Avec ces échantillons empruntés à la nature environnante (souvent en binaural, technique servant à spatialiser le son) et les émotions suscitées par ce monde en perdition, il a composé une quarantaine de morceaux en y superposant mélodies, beats et nappes de synthé. Il en a retenu une vingtaine, qu’il doit maintenant éditer et mixer dans le sens de l’histoire à raconter, celle d’une aventure dans des recoins méconnus du monde et de la création artistique.

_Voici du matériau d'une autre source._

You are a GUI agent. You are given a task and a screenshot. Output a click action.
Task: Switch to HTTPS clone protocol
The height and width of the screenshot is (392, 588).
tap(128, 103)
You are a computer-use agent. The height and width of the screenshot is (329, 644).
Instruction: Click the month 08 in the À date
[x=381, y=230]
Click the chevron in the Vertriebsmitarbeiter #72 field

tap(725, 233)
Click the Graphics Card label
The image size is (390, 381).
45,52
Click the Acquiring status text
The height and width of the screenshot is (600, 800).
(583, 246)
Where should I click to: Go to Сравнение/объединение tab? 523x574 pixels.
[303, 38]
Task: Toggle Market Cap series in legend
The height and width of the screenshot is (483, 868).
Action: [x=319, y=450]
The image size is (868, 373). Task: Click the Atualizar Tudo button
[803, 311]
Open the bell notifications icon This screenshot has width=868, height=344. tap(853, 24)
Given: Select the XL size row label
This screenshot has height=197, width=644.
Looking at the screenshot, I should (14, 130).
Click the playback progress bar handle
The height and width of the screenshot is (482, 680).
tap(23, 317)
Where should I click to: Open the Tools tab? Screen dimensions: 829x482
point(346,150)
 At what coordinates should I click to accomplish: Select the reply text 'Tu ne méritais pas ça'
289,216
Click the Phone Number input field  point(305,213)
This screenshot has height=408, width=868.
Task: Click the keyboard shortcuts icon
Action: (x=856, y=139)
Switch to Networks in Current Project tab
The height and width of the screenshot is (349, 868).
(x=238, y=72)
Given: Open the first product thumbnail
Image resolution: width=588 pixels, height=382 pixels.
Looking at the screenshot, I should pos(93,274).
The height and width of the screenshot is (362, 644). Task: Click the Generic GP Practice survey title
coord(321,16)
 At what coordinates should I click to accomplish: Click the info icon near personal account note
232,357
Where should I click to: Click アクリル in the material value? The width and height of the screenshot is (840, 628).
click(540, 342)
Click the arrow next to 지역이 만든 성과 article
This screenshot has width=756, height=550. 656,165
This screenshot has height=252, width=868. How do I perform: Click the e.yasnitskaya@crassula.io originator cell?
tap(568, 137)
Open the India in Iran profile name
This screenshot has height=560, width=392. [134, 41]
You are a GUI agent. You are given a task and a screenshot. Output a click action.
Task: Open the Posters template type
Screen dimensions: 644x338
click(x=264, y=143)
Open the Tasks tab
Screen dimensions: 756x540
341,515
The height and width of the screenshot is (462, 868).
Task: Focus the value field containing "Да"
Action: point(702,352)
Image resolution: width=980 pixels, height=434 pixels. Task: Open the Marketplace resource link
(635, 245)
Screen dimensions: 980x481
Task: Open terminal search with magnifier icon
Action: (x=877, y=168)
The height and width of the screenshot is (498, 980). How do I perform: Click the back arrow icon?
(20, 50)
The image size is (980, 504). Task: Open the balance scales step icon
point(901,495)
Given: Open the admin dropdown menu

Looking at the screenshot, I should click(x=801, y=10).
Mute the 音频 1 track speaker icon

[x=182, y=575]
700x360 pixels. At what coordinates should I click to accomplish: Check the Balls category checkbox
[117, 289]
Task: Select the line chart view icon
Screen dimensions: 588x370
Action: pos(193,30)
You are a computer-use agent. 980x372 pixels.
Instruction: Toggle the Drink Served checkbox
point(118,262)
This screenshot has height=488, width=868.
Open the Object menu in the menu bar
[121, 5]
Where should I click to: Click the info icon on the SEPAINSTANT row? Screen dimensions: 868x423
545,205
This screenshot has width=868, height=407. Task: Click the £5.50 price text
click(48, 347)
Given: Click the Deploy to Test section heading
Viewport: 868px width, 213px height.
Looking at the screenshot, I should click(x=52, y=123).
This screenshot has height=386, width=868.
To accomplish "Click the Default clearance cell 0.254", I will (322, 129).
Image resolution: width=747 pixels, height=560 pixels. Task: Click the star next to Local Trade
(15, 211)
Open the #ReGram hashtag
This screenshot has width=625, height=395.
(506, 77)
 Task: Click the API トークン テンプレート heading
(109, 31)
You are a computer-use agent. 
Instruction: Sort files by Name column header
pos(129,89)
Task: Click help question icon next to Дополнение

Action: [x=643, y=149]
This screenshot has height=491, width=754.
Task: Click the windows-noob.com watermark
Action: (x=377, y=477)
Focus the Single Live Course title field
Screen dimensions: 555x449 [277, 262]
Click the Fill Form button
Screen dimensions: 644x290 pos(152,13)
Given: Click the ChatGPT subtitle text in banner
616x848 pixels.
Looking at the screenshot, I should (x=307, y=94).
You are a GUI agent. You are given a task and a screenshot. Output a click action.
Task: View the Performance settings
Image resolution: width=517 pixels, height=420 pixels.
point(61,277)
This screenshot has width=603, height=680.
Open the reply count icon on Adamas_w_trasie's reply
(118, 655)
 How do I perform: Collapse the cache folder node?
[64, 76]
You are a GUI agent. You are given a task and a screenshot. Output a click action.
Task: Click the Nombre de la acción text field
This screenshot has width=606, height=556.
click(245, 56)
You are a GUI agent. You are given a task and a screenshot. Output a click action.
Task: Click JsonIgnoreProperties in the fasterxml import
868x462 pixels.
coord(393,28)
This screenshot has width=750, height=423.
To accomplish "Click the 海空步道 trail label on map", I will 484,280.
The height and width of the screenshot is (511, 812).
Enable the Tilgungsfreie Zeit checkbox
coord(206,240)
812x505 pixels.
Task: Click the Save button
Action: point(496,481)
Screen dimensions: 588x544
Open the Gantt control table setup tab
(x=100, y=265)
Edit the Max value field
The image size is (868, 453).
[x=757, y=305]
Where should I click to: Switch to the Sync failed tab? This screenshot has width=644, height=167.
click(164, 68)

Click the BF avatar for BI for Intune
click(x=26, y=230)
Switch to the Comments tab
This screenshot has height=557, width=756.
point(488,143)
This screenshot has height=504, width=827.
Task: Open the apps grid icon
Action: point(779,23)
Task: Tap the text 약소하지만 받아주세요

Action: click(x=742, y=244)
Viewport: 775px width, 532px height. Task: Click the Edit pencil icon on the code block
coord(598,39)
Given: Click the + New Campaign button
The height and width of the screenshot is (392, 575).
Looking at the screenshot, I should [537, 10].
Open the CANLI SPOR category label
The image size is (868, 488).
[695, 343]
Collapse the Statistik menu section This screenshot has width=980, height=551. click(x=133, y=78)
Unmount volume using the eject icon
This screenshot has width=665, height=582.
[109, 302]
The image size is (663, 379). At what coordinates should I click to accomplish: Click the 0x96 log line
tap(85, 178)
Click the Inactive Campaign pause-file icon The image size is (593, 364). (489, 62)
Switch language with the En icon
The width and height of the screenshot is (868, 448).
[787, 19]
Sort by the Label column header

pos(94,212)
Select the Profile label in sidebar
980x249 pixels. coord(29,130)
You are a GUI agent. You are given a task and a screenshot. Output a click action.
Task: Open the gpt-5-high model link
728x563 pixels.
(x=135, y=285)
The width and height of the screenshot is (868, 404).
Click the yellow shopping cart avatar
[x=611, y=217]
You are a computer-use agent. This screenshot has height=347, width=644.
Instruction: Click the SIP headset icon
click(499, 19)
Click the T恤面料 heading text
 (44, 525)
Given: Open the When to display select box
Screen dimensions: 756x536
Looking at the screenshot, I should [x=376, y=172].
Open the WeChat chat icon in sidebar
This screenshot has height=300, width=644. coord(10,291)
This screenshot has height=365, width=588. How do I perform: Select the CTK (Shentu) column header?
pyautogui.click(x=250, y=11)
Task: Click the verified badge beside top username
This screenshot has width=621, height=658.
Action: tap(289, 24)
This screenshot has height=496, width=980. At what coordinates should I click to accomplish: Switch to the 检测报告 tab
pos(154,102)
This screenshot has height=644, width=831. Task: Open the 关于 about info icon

« Mais ce n’est pas de la musique concrète, tient-il à préciser face au côté conceptuel de son projet. Il n’y a aucune intellectualisation de ma part, aucune volonté de faire dire ceci ou cela à ma musique. » Seulement un « dogme artistique » consistant à partir à la recherche d’une nouvelle façon de penser, d’écrire et de réaliser de la musique électronique. « La contrainte est un élément qui donne de la saveur à l’inspiration, dit-il. J’aurais du mal à me projeter dans un cadre idyllique. »
En 2014, Romain Delahaye était déjà parti à l’aventure à bord du chalutier Joseph Roty II. Il y a également passé cinq semaines et en a rapporté 60°43′ Nord (2015), un album de Molécule voulu “au plus près de la tempête”. Comme pour le nouveau, un docu accompagnait l’idée de base. Il a été vendu à Thalassa, l’émission de France 3. Furent également pensés un livre et un live qui continue, trois ans après, de se booker un peu partout… Ce croisement des supports et le principe du studio mobile sont ainsi devenus, avec cette expérience révélatrice, une logique matricielle dans le processus artistique de Molécule. Une approche ayant peut-être, à l’époque, donné des idées à certains selon lui.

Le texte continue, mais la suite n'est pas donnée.